__What you are asked to do__:
Find how many lines in the material contain "screenshot"; your answer should be that number alone.

__Material to process__:
• • • •

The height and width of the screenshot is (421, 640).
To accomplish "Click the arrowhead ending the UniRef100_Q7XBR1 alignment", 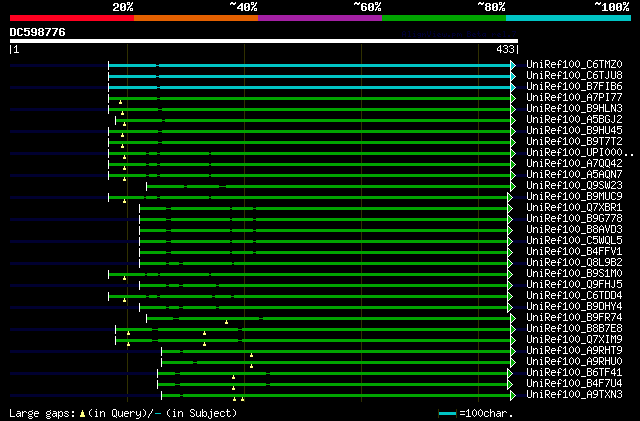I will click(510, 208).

• • • •

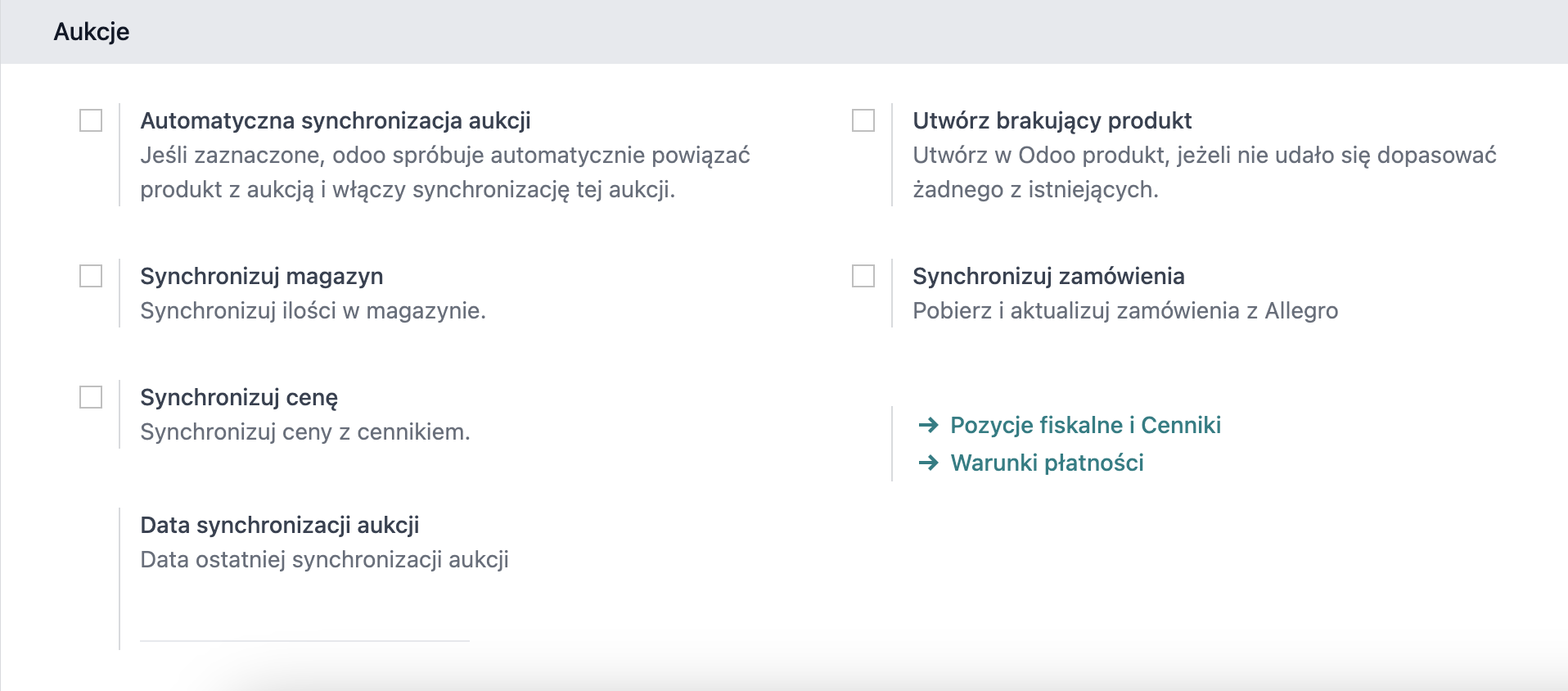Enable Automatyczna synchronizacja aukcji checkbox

• • • •

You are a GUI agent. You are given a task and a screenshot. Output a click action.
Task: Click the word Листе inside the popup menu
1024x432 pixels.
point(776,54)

• • • •

__Written reply__:
2